By the latest estimation, there are currently some 130 million objects smaller than 1 cm in diameter in orbit. And those are the tricky ones, because they cannot be tracked. Because of the absence of binding international law in this field, there is a need to mitigate the impact of space debris by other measures. Over the years, various sets of guidelines have been adopted by the UN and space agencies. These are often implemented in national law so that they also bind private actors. They provide for instance that States must avoid intentional breakups.
It is also important to start actively removing objects from orbit. Technology solutions such as nets or harpoons are in the making, and further legal issues will need to be addressed. For example, prior approval from the owner of the debris will have to be sought, there may be a risk of damage to a third object, or national security issues could be at stake in case of abuse. It is also important to know what objects are where; this is called Space Situational Awareness and is carried out by various agencies. And Space Traffic Management rules will be needed, so-called ‘rules of the road’ for objects in orbit.
Creating less new debris, cleaning up existing debris, situational awareness, and space traffic management can all be placed in the broader context of the long-term sustainability of space activities. The international community is becoming increasingly aware that it is important to safeguard our ability to conduct space activities indefinitely into the future. We must make sure that we can meet the needs of the present generations, while preserving the space environment for future generations. Only then can we achieve the stated objective of equitable access to the benefits of the exploration and use of outer space for peaceful purposes.

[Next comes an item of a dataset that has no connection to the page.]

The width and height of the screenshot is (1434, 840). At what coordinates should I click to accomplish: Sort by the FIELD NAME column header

This topic of the long-term sustainability of space activities was placed on the agenda of UNCOPUOS more than a decade ago. The debates were very complex and highly politicised, but in the end, 21 UN guidelines were agreed and adopted in 2019. States are now invited to abide by and implement these voluntary guidelines. Time will tell whether the international community will put its money where its mouth is, but I am hopeful that our awareness about the need for good stewardship will have a positive effect on our behaviour.

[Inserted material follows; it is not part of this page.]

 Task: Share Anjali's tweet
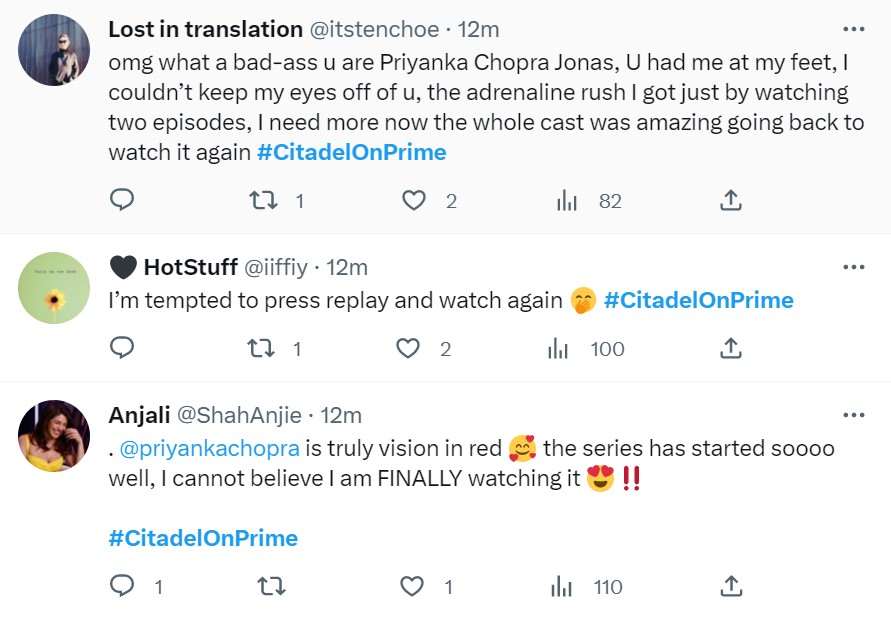click(730, 587)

The International Institute of Air and Space Law is actively involved in these discussions, both at national and international level. A study was recently conducted for the Dutch Radiocommunications Agency (Agentschap Telecom) about whether the national legal framework for space activities needs to be adapted in view of the UN long-term sustainability guidelines, and the Institute is part of a large industry consortium for an EU H2020 project on Space Traffic Management, that kicked off this month.
This blog is a summary transcript of the 2021 Meijers lecture.